The researchers said that their data demonstrate that underlying molecular and cellular heterogeneity in RA affects clinical outcome to therapy. Patients with the myeloid phenotype exhibited the most robust response to anti-TNFα therapy in their study, suggesting a future pathway to identify and validate serum biomarkers that could predict response to targeted therapies, they concluded.
Timothy B. Niewold, MD, associate professor of medicine at Mayo Clinic in Rochester, Minn., presented research (Abstract 2927) at the 2014 ACR/ARHP Annual Meeting in Boston that looked at the association of circulating type I interferon levels and response to biologic therapies. Results of that research found that the increased pretreatment serum IFN-β:IFN-α inhibition ratio was strongly associated with nonresponse to TNFα inhibition by EULAR criteria at 12–14 weeks. IFN-β:IFN-α ratio greater than 1.3 was significantly more likely to have a nonresponse by EULAR criteria at 12 weeks, and no patient in the study with that ratio or greater achieved a good response. The conclusion was that the blood test may be useful in making treatment decisions about use of TNFα inhibitors in RA.
DAS scores simply measure current disease activity, & we need biomarkers that can predict response to therapy.

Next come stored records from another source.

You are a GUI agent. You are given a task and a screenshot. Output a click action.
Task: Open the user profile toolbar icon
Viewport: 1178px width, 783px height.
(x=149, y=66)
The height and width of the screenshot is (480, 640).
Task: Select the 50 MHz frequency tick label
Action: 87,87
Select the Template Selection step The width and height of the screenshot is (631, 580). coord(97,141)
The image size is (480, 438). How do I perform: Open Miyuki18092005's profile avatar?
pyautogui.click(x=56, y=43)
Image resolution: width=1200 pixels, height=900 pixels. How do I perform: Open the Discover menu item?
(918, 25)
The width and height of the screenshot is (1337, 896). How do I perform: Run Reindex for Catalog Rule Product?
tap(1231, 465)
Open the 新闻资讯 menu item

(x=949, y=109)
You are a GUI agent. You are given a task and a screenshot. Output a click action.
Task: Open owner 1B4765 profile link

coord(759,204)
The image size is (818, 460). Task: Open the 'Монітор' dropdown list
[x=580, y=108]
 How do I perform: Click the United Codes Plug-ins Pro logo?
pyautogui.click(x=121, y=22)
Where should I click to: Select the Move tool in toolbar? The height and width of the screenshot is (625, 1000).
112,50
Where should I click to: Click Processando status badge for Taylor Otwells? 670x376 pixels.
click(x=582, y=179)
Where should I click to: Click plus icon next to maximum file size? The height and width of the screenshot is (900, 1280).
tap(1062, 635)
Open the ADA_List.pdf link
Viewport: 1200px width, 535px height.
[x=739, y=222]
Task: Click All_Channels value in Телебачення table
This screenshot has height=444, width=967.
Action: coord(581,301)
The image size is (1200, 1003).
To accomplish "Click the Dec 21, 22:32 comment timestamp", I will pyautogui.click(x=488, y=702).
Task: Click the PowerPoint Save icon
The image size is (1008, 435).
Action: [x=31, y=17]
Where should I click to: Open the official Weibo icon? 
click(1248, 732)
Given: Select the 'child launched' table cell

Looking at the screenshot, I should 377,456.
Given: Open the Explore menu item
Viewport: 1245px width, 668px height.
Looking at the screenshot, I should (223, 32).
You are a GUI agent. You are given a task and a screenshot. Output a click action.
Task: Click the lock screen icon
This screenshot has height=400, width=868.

Dr. Ruderman describes that type of research as a fine example of “out-of-the-box” thinking that seems wise in the search for biomarkers. The researchers looked at interferon levels, interferon alpha and beta, “and it turns out the ratio of the two was helpful in predicting response to TNF inhibitor therapy, which you wouldn’t think of because it has nothing to do with TNF inhibitor therapy. Obviously the results have to be vetted, and it has to be replicated prospectively, but it was particularly useful at deciding who was unlikely to have a good response to a TNF inhibitor.”